Jake Arrieta is down for a good, old-fashioned donnybrook.
Arrieta was asked Tuesday during a radio interview about the huge brawl that took place between the Washington Nationals and San Francisco Giants on Monday at AT&T Park, and the Chicago Cubs pitcher gave the melee his full stamp of approval.
“I don’t think anybody is right or wrong. I thought it was awesome,” Arrieta told WSCR, according to ESPN.com. “Every once in a while, it’s refreshing to see two teams emotionally charged getting after it. And when something like that happens versus continuing to chirp and talk about it, why don’t you go out there and see somebody? That’s exactly what happened in the game (Monday).”
Monday’s fight began when Giants reliever Hunter Strickland plunked Nationals outfielder Bryce Harper with a 98-mph fastball, prompting the latter to charge the mound and the benches to empty. It was a big fight that seemingly stems from Harper homering twice off Strickland in the teams’ 2014 National League division series.
Strickland received a six-game suspension for his role in the fracas.
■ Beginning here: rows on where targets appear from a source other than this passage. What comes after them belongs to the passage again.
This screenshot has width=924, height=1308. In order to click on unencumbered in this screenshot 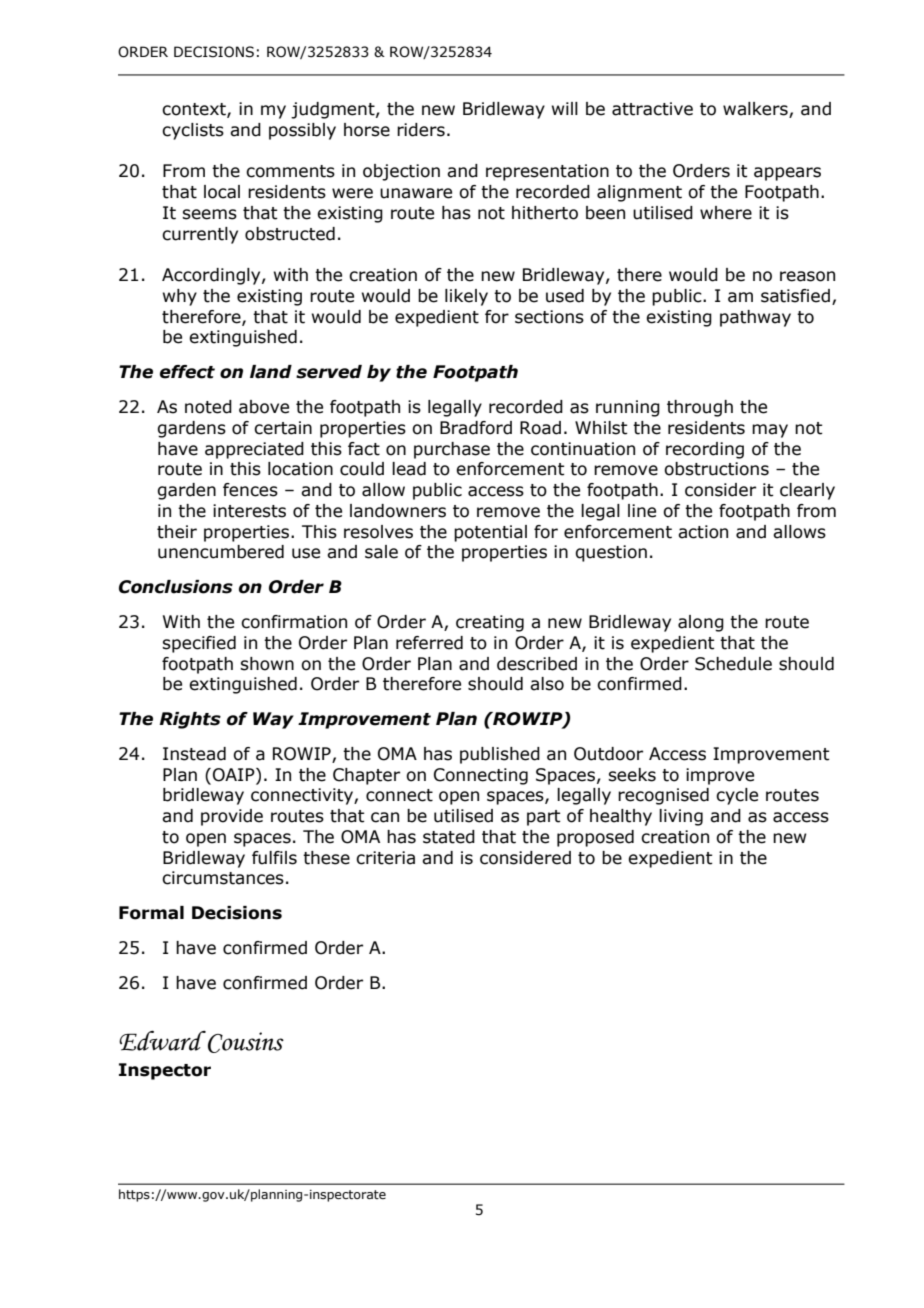, I will do `click(221, 552)`.
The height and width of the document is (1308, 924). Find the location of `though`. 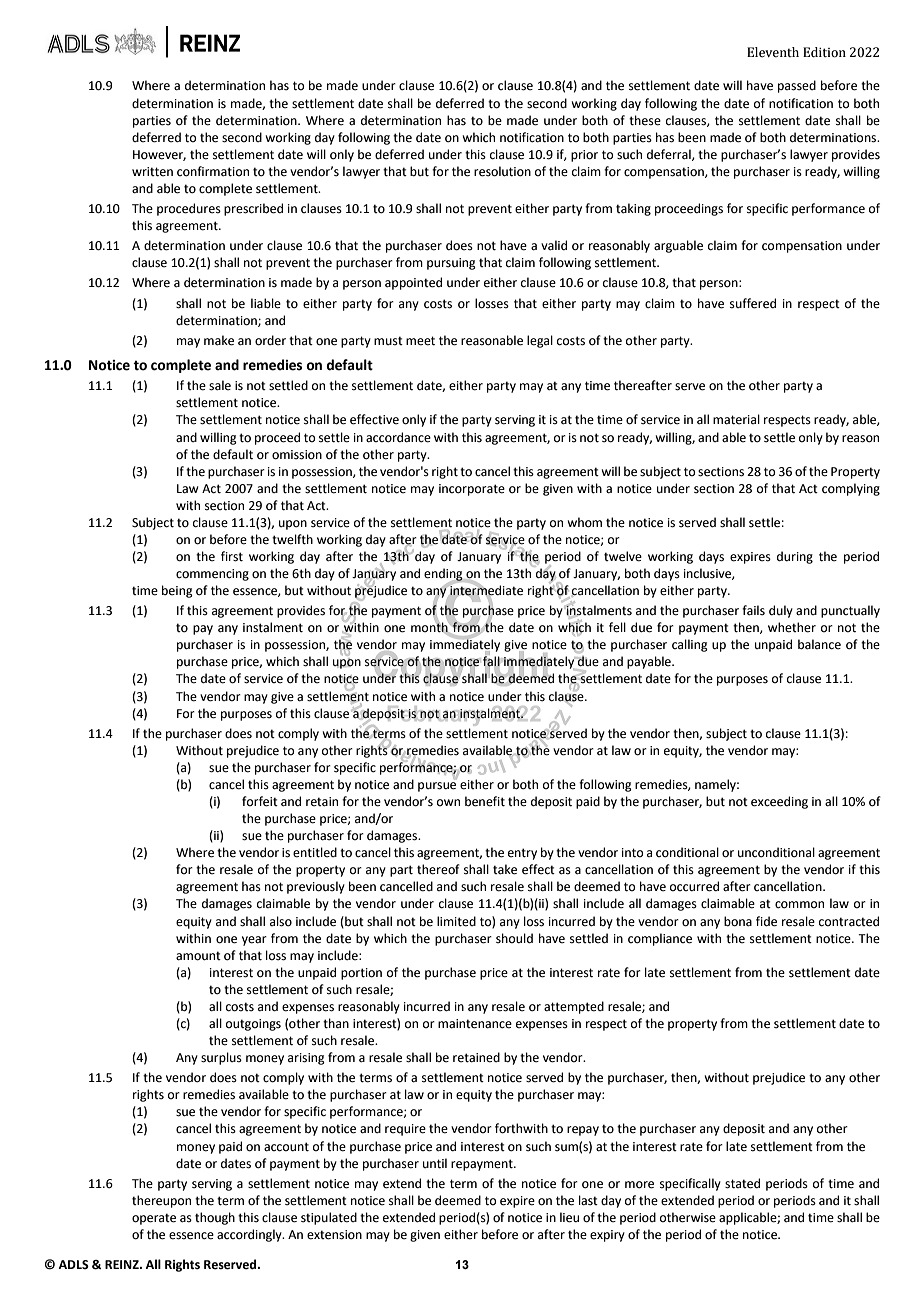

though is located at coordinates (215, 1218).
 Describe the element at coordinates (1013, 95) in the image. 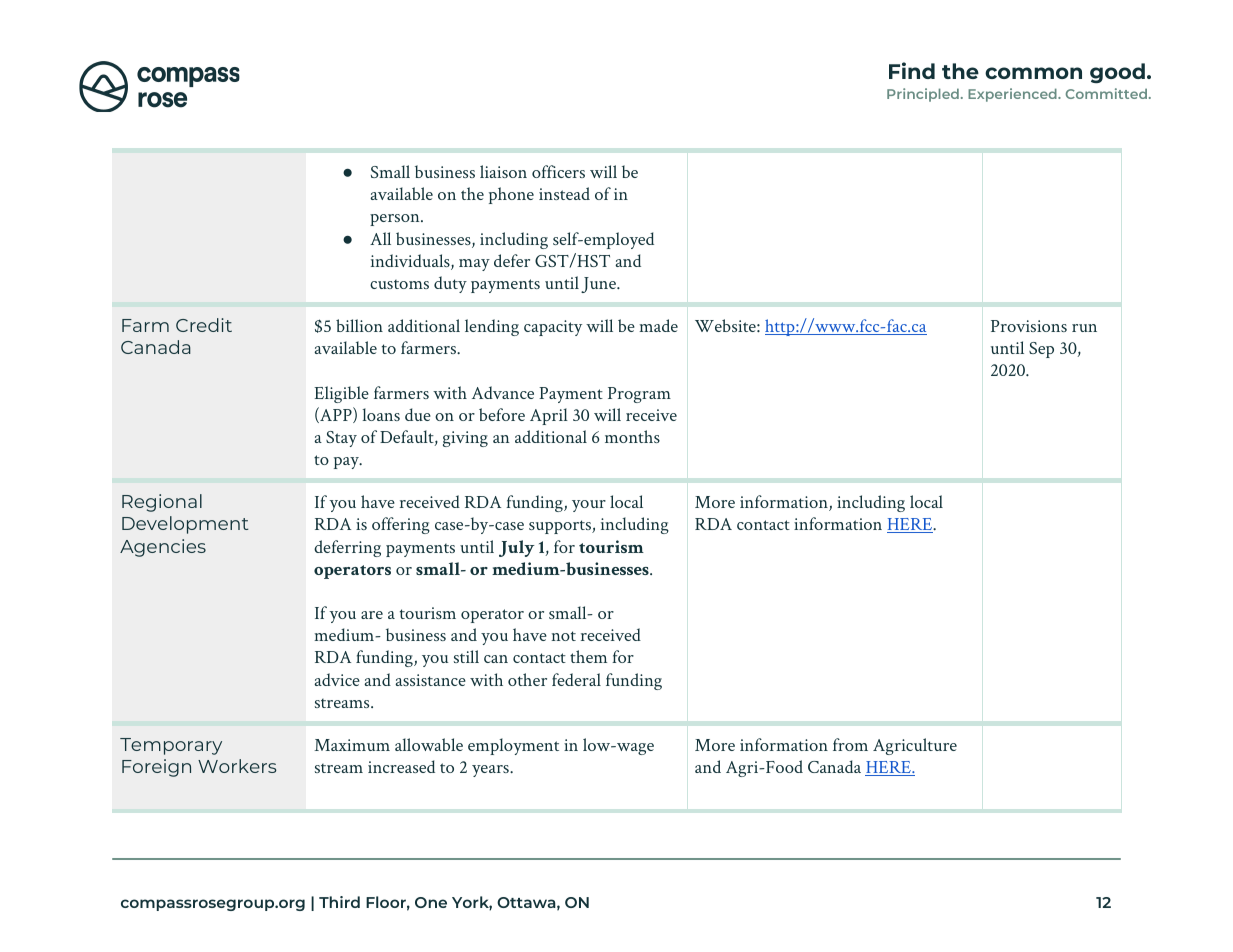

I see `Experienced` at that location.
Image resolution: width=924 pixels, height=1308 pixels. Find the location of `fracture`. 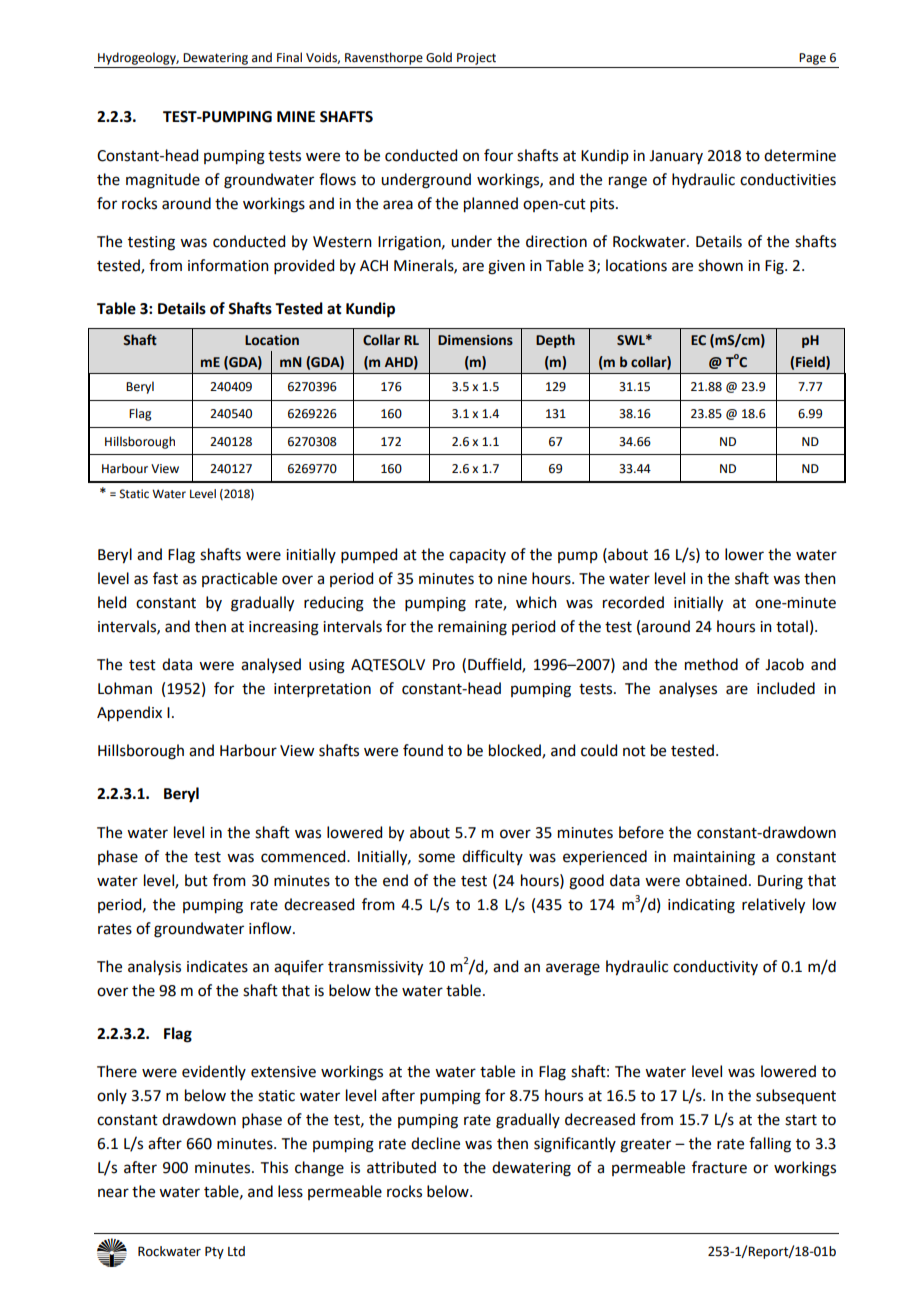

Harper was slapped with a four-game ban.
While the subject of fights in Major League Baseball can be polarizing, especially given the unique nature of Monday’s altercation, Arrieta sees no issue in guys engaging in on-field fisticuffs to settle their differences.
“If two guys want to go see each other, let them be in the middle, let them throw some punches, then break it up,” Arrieta told WSCR, per ESPN.com. “I don’t like to see any sucker punches. I do think in the heat of battle if you’re getting hit on the hip with 98, then you should be able to go out and see somebody. I think the umpires handled it well. They let them exchange for a moment, then they tried to break it up.
“What I don’t like to see is a lot of chirping and guys just talking crap to each other. If you got something wrong with a guy, go see him. And then they’ll break it up and continue to play the game.”
All told, Arrieta also sounded like somewhat of a hardo when discussing the topic.
“If it’s my catcher, I want him to wait and give me an opportunity to do a little damage,” Arrieta said. “I don’t want it broken up right away. If it happens, I’ll let you know. I’ll be ready. You know, I like my chances toe-to-toe with just about anybody.
“I know (Cubs catcher) Willson (Contreras) would probably beat whoever charges the mound to the mound, but I’ll tell him and Miggy (Montero), ‘Hey, give me 10, 15 seconds to get some work in and then come out and see me.’ ”
According to Arrieta, he’s never been charged at any level while on the mound. Perhaps that will change if he keeps acting like he can take the world.
But nevertheless, his point still stands.